[Stored data entries]
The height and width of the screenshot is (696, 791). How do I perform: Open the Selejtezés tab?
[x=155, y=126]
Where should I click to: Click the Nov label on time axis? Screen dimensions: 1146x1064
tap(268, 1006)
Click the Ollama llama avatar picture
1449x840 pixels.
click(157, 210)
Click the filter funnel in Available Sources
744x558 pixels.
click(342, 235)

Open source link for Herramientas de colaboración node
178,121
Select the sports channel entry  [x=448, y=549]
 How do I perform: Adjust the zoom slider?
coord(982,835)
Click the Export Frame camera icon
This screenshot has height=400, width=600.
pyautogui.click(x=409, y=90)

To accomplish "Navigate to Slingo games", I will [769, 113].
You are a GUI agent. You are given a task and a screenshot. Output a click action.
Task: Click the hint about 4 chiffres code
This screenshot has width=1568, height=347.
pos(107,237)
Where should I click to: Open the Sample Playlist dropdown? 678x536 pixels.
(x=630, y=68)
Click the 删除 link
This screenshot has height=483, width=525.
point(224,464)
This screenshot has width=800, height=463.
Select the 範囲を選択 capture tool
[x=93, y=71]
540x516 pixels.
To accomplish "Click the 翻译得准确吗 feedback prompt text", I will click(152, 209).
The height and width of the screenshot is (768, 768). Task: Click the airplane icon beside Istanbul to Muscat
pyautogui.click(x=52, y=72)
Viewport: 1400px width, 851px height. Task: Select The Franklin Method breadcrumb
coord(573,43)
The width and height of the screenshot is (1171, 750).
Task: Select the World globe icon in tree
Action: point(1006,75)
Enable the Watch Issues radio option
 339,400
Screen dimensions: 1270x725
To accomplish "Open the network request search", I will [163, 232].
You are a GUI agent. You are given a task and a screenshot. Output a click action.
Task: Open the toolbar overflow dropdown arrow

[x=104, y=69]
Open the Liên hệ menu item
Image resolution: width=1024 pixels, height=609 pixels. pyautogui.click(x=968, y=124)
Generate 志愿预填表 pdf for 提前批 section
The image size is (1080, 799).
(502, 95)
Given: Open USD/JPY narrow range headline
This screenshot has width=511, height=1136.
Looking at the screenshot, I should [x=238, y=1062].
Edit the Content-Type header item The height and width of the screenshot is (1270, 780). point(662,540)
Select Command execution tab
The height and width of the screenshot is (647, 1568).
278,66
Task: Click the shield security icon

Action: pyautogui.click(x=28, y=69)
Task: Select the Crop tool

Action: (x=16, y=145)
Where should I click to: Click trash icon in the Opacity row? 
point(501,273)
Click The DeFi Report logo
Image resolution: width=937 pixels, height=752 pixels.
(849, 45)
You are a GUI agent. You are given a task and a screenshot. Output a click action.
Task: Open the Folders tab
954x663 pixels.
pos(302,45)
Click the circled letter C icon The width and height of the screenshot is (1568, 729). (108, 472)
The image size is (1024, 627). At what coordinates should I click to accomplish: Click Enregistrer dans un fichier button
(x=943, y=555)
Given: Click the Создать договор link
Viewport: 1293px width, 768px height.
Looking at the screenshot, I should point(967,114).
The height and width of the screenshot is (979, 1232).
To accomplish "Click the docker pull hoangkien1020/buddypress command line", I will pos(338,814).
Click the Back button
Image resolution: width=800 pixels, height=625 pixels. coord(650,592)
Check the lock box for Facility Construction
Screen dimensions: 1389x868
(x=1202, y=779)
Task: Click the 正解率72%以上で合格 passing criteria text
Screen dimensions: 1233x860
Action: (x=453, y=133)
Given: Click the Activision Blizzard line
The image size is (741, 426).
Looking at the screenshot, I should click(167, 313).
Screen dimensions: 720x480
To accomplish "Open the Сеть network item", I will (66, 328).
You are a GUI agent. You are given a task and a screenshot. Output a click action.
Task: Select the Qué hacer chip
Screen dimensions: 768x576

Required work | Each line above with the string "text" in it should be located and copied.

Answer area |
To accomplish "Click the 翻译得准确吗 feedback prompt text", I will click(152, 209).
Task: Click the 正解率72%以上で合格 passing criteria text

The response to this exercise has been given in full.